▸ Problem description: Set down the records again. Every word and mark must match exactly.
(Exercise data begins)
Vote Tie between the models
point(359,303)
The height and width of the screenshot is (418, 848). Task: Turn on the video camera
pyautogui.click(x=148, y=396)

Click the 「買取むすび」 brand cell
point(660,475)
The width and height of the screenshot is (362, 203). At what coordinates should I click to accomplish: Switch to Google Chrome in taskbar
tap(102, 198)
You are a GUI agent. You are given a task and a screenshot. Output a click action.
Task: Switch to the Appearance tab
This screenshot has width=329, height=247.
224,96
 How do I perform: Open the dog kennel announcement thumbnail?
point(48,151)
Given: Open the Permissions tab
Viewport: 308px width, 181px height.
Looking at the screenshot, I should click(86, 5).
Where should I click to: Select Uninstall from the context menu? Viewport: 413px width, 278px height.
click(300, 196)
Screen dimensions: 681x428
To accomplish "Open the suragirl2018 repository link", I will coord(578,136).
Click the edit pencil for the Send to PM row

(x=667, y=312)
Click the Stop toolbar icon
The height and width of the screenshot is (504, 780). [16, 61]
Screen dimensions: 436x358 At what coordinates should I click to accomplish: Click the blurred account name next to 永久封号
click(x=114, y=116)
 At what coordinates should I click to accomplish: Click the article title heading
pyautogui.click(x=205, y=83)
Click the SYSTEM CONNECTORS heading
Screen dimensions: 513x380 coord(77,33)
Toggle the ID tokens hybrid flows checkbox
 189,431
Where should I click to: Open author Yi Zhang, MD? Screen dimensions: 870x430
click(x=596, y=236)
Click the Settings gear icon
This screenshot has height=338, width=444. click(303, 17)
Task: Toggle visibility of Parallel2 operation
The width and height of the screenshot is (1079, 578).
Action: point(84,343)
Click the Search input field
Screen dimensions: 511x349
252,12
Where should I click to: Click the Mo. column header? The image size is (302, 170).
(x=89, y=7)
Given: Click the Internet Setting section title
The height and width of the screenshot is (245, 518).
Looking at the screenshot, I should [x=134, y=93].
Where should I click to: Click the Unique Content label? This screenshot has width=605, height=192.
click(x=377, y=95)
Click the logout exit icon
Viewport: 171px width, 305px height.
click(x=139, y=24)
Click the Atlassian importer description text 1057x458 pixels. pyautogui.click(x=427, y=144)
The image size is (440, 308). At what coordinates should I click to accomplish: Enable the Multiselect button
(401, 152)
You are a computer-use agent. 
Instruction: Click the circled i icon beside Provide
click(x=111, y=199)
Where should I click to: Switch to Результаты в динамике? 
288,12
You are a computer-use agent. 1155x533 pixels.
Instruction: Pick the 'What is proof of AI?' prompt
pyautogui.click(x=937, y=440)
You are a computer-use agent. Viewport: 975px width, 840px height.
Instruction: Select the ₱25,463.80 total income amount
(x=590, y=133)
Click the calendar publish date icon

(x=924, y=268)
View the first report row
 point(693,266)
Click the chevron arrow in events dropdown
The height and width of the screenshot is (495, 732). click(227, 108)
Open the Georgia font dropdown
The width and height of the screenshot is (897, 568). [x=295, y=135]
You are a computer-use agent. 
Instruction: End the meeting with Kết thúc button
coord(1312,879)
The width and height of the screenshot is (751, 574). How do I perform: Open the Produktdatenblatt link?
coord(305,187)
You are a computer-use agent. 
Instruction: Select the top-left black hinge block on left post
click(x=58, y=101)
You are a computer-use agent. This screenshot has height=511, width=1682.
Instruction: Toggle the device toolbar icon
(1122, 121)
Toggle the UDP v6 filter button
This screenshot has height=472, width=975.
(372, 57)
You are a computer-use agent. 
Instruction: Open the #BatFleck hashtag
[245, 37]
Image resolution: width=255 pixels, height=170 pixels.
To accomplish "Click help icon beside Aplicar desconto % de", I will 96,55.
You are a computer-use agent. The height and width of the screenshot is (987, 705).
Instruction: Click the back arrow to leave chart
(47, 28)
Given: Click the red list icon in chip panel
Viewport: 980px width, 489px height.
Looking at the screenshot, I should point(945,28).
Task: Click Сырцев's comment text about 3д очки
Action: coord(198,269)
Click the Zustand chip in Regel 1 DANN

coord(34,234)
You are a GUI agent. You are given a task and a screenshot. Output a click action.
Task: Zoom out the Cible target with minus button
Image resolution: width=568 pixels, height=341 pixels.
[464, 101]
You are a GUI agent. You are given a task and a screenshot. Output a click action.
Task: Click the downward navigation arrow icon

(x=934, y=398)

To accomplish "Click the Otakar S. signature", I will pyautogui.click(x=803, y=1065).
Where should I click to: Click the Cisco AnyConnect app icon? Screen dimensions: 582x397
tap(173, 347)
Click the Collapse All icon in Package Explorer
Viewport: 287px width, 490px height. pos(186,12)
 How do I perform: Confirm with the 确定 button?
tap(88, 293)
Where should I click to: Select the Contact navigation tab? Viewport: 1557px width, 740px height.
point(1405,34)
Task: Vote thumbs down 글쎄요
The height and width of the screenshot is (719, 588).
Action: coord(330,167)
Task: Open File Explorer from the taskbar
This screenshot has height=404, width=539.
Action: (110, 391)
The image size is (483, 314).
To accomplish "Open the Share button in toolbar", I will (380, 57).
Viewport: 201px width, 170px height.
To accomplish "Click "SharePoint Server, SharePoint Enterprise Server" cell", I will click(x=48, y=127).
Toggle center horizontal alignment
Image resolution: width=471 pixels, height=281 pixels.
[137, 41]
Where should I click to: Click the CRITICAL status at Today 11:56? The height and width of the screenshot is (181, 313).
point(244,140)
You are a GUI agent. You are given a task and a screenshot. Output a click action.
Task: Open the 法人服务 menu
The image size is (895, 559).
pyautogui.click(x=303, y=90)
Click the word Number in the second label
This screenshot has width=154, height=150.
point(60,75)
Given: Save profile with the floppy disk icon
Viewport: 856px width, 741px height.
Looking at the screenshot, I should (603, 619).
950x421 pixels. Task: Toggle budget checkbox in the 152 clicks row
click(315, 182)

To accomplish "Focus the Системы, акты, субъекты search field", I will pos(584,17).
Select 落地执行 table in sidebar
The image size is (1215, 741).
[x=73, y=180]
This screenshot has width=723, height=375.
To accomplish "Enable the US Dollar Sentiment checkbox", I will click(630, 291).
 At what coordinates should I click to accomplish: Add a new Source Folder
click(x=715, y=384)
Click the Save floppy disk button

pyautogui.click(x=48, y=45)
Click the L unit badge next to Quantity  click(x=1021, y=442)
(Exercise data ends)
▸ Exercise solution:
Vote Tie between the models
point(359,303)
The height and width of the screenshot is (418, 848). Task: Turn on the video camera
pyautogui.click(x=148, y=396)

Click the 「買取むすび」 brand cell
point(660,475)
The width and height of the screenshot is (362, 203). At what coordinates should I click to accomplish: Switch to Google Chrome in taskbar
tap(102, 198)
You are a GUI agent. You are given a task and a screenshot. Output a click action.
Task: Switch to the Appearance tab
This screenshot has width=329, height=247.
224,96
 How do I perform: Open the dog kennel announcement thumbnail?
point(48,151)
Given: Open the Permissions tab
Viewport: 308px width, 181px height.
Looking at the screenshot, I should click(86, 5).
Where should I click to: Select Uninstall from the context menu? Viewport: 413px width, 278px height.
click(300, 196)
Screen dimensions: 681x428
To accomplish "Open the suragirl2018 repository link", I will coord(578,136).
Click the edit pencil for the Send to PM row

(x=667, y=312)
Click the Stop toolbar icon
The height and width of the screenshot is (504, 780). [16, 61]
Screen dimensions: 436x358 At what coordinates should I click to accomplish: Click the blurred account name next to 永久封号
click(x=114, y=116)
 At what coordinates should I click to accomplish: Click the article title heading
pyautogui.click(x=205, y=83)
Click the SYSTEM CONNECTORS heading
Screen dimensions: 513x380 coord(77,33)
Toggle the ID tokens hybrid flows checkbox
 189,431
Where should I click to: Open author Yi Zhang, MD? Screen dimensions: 870x430
click(x=596, y=236)
Click the Settings gear icon
This screenshot has height=338, width=444. click(303, 17)
Task: Toggle visibility of Parallel2 operation
The width and height of the screenshot is (1079, 578).
Action: point(84,343)
Click the Search input field
Screen dimensions: 511x349
252,12
Where should I click to: Click the Mo. column header? The image size is (302, 170).
(x=89, y=7)
Given: Click the Internet Setting section title
The height and width of the screenshot is (245, 518).
Looking at the screenshot, I should [x=134, y=93].
Where should I click to: Click the Unique Content label? This screenshot has width=605, height=192.
click(x=377, y=95)
Click the logout exit icon
Viewport: 171px width, 305px height.
click(x=139, y=24)
Click the Atlassian importer description text 1057x458 pixels. pyautogui.click(x=427, y=144)
The image size is (440, 308). At what coordinates should I click to accomplish: Enable the Multiselect button
(401, 152)
You are a computer-use agent. 
Instruction: Click the circled i icon beside Provide
click(x=111, y=199)
Where should I click to: Switch to Результаты в динамике? 
288,12
You are a computer-use agent. 1155x533 pixels.
Instruction: Pick the 'What is proof of AI?' prompt
pyautogui.click(x=937, y=440)
You are a computer-use agent. Viewport: 975px width, 840px height.
Instruction: Select the ₱25,463.80 total income amount
(x=590, y=133)
Click the calendar publish date icon

(x=924, y=268)
View the first report row
 point(693,266)
Click the chevron arrow in events dropdown
The height and width of the screenshot is (495, 732). click(227, 108)
Open the Georgia font dropdown
The width and height of the screenshot is (897, 568). [x=295, y=135]
You are a computer-use agent. 
Instruction: End the meeting with Kết thúc button
coord(1312,879)
The width and height of the screenshot is (751, 574). How do I perform: Open the Produktdatenblatt link?
coord(305,187)
You are a computer-use agent. 
Instruction: Select the top-left black hinge block on left post
click(x=58, y=101)
You are a computer-use agent. This screenshot has height=511, width=1682.
Instruction: Toggle the device toolbar icon
(1122, 121)
Toggle the UDP v6 filter button
This screenshot has height=472, width=975.
(372, 57)
You are a computer-use agent. 
Instruction: Open the #BatFleck hashtag
[245, 37]
Image resolution: width=255 pixels, height=170 pixels.
To accomplish "Click help icon beside Aplicar desconto % de", I will 96,55.
You are a computer-use agent. The height and width of the screenshot is (987, 705).
Instruction: Click the back arrow to leave chart
(47, 28)
Given: Click the red list icon in chip panel
Viewport: 980px width, 489px height.
Looking at the screenshot, I should point(945,28).
Task: Click Сырцев's comment text about 3д очки
Action: coord(198,269)
Click the Zustand chip in Regel 1 DANN

coord(34,234)
You are a GUI agent. You are given a task and a screenshot. Output a click action.
Task: Zoom out the Cible target with minus button
Image resolution: width=568 pixels, height=341 pixels.
[464, 101]
You are a GUI agent. You are given a task and a screenshot. Output a click action.
Task: Click the downward navigation arrow icon

(x=934, y=398)

To accomplish "Click the Otakar S. signature", I will pyautogui.click(x=803, y=1065).
Where should I click to: Click the Cisco AnyConnect app icon? Screen dimensions: 582x397
tap(173, 347)
Click the Collapse All icon in Package Explorer
Viewport: 287px width, 490px height. pos(186,12)
 How do I perform: Confirm with the 确定 button?
tap(88, 293)
Where should I click to: Select the Contact navigation tab? Viewport: 1557px width, 740px height.
point(1405,34)
Task: Vote thumbs down 글쎄요
The height and width of the screenshot is (719, 588).
Action: coord(330,167)
Task: Open File Explorer from the taskbar
This screenshot has height=404, width=539.
Action: (110, 391)
The image size is (483, 314).
To accomplish "Open the Share button in toolbar", I will (380, 57).
Viewport: 201px width, 170px height.
To accomplish "Click "SharePoint Server, SharePoint Enterprise Server" cell", I will click(x=48, y=127).
Toggle center horizontal alignment
Image resolution: width=471 pixels, height=281 pixels.
[137, 41]
Where should I click to: Click the CRITICAL status at Today 11:56? The height and width of the screenshot is (181, 313).
point(244,140)
You are a GUI agent. You are given a task and a screenshot. Output a click action.
Task: Open the 法人服务 menu
The image size is (895, 559).
pyautogui.click(x=303, y=90)
Click the word Number in the second label
This screenshot has width=154, height=150.
point(60,75)
Given: Save profile with the floppy disk icon
Viewport: 856px width, 741px height.
Looking at the screenshot, I should (603, 619).
950x421 pixels. Task: Toggle budget checkbox in the 152 clicks row
click(315, 182)

To accomplish "Focus the Системы, акты, субъекты search field", I will pos(584,17).
Select 落地执行 table in sidebar
The image size is (1215, 741).
[x=73, y=180]
This screenshot has width=723, height=375.
To accomplish "Enable the US Dollar Sentiment checkbox", I will click(630, 291).
 At what coordinates should I click to accomplish: Add a new Source Folder
click(x=715, y=384)
Click the Save floppy disk button

pyautogui.click(x=48, y=45)
Click the L unit badge next to Quantity  click(x=1021, y=442)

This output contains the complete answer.